Yes in her view. She doesn't have much contact at all. And they are young children. Why should they be considering this now?

It's not just snobbery, it smacks of 'oohhh our daughter went to uni so let's ensure everyone knows about it.'

The dd goes to uni, she sees the children. She can take them if they wanted to see it or have a day out. I don't get why the OP or her dh have to be involved at all.

LEMtheoriginal · 15/07/2018 11:35

So you want to educate your plebian neices about day to day university life?

Hmmm i went to university as a mature student. This is where i learnt how to drink!!! The student bar is an absolute must as is student nightclub. Oh and the "round the world shot parties" fantastic. I managed to walk away with a 2:1 honours and a PhD but my main memories are the hangovers. Dear God the hangovers!!

I suspect this is not ehat you are wanting to portray to your neices and yes the learning was good too but they are too young. They may or may not gp to uni. Let's face it most people do these days but back in my day it was unusual and actually there are plenty of great careers out there thst dont require it.

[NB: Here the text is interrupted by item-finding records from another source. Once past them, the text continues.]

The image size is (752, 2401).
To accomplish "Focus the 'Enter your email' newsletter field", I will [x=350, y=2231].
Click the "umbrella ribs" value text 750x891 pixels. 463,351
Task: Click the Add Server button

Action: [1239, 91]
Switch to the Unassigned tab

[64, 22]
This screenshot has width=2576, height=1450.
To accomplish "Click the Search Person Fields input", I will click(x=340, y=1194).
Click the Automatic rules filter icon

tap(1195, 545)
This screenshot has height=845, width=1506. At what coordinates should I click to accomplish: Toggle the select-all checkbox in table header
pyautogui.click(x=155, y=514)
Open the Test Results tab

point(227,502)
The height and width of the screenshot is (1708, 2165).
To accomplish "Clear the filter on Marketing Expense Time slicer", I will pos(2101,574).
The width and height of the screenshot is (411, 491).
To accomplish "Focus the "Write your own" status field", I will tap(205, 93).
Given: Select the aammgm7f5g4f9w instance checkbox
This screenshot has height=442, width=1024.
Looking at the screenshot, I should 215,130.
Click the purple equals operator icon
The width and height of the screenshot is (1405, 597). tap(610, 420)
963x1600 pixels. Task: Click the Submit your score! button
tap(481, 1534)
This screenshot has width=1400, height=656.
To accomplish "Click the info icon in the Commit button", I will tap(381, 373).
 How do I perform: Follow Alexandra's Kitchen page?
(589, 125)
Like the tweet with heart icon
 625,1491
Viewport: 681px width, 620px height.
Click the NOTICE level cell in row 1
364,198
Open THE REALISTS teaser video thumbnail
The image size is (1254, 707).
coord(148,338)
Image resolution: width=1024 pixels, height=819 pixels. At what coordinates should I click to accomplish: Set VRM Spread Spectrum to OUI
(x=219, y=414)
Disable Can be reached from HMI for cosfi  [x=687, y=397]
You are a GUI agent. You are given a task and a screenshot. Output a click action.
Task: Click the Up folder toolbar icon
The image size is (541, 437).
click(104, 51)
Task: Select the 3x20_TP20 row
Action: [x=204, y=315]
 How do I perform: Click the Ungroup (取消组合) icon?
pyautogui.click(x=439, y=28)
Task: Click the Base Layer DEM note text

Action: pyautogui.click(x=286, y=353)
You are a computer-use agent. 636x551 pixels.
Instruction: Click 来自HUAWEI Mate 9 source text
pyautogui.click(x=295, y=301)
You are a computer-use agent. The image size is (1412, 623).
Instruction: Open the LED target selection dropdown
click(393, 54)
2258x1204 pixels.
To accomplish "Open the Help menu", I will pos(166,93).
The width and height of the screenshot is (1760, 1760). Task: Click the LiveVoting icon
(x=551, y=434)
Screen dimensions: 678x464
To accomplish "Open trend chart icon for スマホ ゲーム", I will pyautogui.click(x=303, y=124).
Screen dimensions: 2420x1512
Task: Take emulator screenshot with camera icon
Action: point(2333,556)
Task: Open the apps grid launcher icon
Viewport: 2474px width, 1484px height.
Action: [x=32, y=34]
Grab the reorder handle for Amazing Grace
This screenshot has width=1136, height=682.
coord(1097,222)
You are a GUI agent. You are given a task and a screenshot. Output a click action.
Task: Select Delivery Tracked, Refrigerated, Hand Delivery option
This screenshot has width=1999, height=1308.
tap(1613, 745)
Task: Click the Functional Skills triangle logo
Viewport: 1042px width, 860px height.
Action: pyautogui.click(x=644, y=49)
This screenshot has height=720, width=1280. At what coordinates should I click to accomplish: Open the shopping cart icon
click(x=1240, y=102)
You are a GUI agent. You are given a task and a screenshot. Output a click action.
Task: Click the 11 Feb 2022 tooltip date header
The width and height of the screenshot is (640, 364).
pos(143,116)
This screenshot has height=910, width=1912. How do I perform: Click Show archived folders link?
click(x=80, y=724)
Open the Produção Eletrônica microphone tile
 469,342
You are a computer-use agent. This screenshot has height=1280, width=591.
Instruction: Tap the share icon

Shlepping a couple of kids round lecture halls and a library - yawn

3teens2cats · 15/07/2018 11:49

Don't, they are too young.
Through necessity we took youngest ds age 11 on a couple of uni visits with eldest ds. He was utterly bored.

IHopeYouStepOnALegoPiece · 15/07/2018 11:53

niknac1 are you actually taking the piss?! Just because they didn’t go to uni doesn’t mean they don’t buy books ffs

niknac1 · 15/07/2018 15:55

I did not suggest the children’s parents did not buy books, I suggested books could widen a child’s horizons.

huggybear · 15/07/2018 16:07

Please don't! So condescending and school will provide lots of opportunities like this.

onanothertrain · 15/07/2018 16:41

You hardly see them, know little about them, they're in primary school. I'd expect the high school to talk about uni. You come across patronising and snobby

PolkerrisBeach · 15/07/2018 16:46

I think it's a great idea and you don't have to do it in a overt way. "Let's go and spend the day with our daughter, pizza for lunch, see what she's doing and where she's living" sort of thing.

Normalise it. Make Uni seem like an option, not something what "other people" do. You don't have to lay it on thick.

wellBeehivedWoman · 15/07/2018 16:56

Too young imo - maybe your DC could do a tour when the kids are older even if they have left uni by then?

ThinkingTed · 15/07/2018 17:12

Many universities now hold visit days for Y6 and upwards to encourage students from all backgrounds about the opportunities available.

I used to work for a RG uni that had lots of facilities open to the public and also held regular community open days and events. Tbh, at that age my DC were more impressed that my office had sensor activated lighting than planning their future goals. If there's an event going on then it would be lovely to invite them along, a regular day on campus isn't going to be that exciting.

Saturdaycartoon · 15/07/2018 17:40

Kids visiting new places and getting to know new people is always horizon broadening, why would anyone think otherwise?

I did this exact thing with husband's numerous nephews and nieces, where they visited us and we incorporated a visit to local universities into their visits. They loved it, going to the cafe, seeing the old and new buildings, seeing all the posters of student life etc.
my husband was keen to do it because he knew one of the main reasons he went to university was because a teacher told his mum when he was 3 that he was clever and could go. This set expectations for him. He isn't necessarily any cleverer than his older siblings, but this was the path and expectation for him.

All the nephews and nieces are in or shortly to start in various unis now, and all remember their trips to see them with us as children with fondness.